Raden mengangguk mengerti. Dalam kasus ini pasti Kalya menceritakan pada Intan pasal peristiwa makcomblang ini dan si Intan menceritakannya juga pada suaminya.
Lalu menit-menit selanjutnya dilanda keheningan.
Mungkin suasana canggung mewakili meja yang diduduki keduanya. Raden juga sibuk dengan handphonenya –yang Kalya tidak tahu apa yang tengah ia lakukan.
Kalya melepas kardigan yang ia gunakan, menampilkan atasan motif flora dengan tali spageti. Rambutnya ia gerai menghasilkan warna yang teramat terang, warna merah muda rambutnya dengan kulitnya yang putih pucat.
Raden sempat melirik sebentar dan mengumpat dalam hati.
Berengsek, she's very pretty. I was affraid when I blinked, she will disappear. Hahaha.
"Ini semua yang desain lo, Mas?"
Raden beralih dari layar handphonenya menatap mata Kalya, "lebih tepatnya gue desain sesuai mau si Osby sih. Osby request dan gue coba merealisasikan. Ada bagian yang gak lo suka?"

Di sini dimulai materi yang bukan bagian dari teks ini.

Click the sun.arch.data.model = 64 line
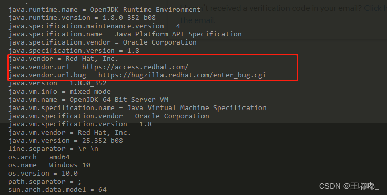Image resolution: width=387 pixels, height=195 pixels. tap(57, 189)
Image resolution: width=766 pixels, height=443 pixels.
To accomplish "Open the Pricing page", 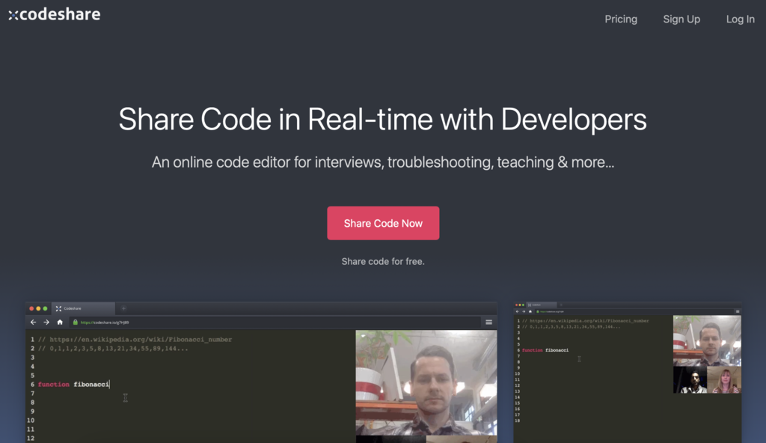I will [621, 19].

"Enggak kok, gue suka. Desainnya sesuai sama nama kafenya. Gue suka tiap sudut diberi kotak kayu yang nempel di dinding alih-alih coretan seni."
"Maksud lo coretan seni kurang bagus?"
"Bukan, Mas, tapi kaya yang gue bilang. Desain kafe dan furniturenya sesuai sama namanya. Penasaran sih gue kenapa si Osby namain kafenya Kotak."

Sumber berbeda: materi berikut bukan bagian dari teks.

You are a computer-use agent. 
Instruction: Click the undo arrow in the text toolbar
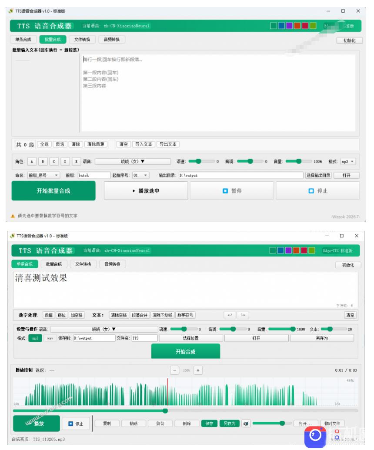click(230, 315)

Raden menggedikkan bahu, "gak paham, gak nanya gue." Raden berdiri dari duduknya, "gue ke toilet bentar." Kalya mengangguk.
Lima belas menit kemudian Raden kembali duduk di depan Kalya dengan wajah panik.
"Apa, Mas? Ada apa?" Kalya menaruh handphonenya.
"Gue napas dulu, bentar." Raden menarik nafas banyak-banyak.
Kalya melihatnya menatap khawatir, Raden gak ketemu hantu kan di toilet sini?
"Mas, baik-baik aja kan?"
Raden mengangguk dan mengambil nafas lalu membuangnya dengan kasar, "jadi pas tadi gue lagi buang air, ada cowo nyolek gue. Gue nanya kenapa, dia malah liatin aset gue. Bangsat." Raden meraup wajahnya yang masih keliatan kaget.
Kalya terkekeh kecil mendengar pernyataan Raden, dugaannya salah. "Baru pertama kali lo digituin?"
Salah satu ujung bibir Raden berkedut, "Geli anjing digituin. Iya, dia emang gak ngapa-ngapain gue. Cuma liat aset gue dan nyelipin kartu nama di saku belakang gue pas lagi cuci tangan di wastafel. Geli abis."
Kalya masih terkekeh, ia menepuk pelan punggung tangan Raden di atas meja. "You're okay, Mas, you truly okay."
"Iya, gue emang berlebihan emang."
Kalya menggeleng, "nggak kok, wajar. Ini pertama kali lo digituin sama sesama jenis yang fetish sama lo. Tapi gue salut sama lo, Mas, gak teriak-teriak pas keluar dari kamar mandi."
Raden berdecak, "males drama, Ya. Heran sih kenapa mereka tetap melakukan di tempat umum, yang bisa jadi gak semua cowo punya fetish sama kayak dia."
"Mungkin ada sesuatu yang bikin mereka nangkep G-Radar dari lo, Mas."
"Gue juga gak paham, tingkat kegantengan gue bikin salah nangkep kali," jawab Raden yang diikuti tawanya.
Kalya ikut tertawa, "iya, Mas Raden emang ganteng banget hari ini."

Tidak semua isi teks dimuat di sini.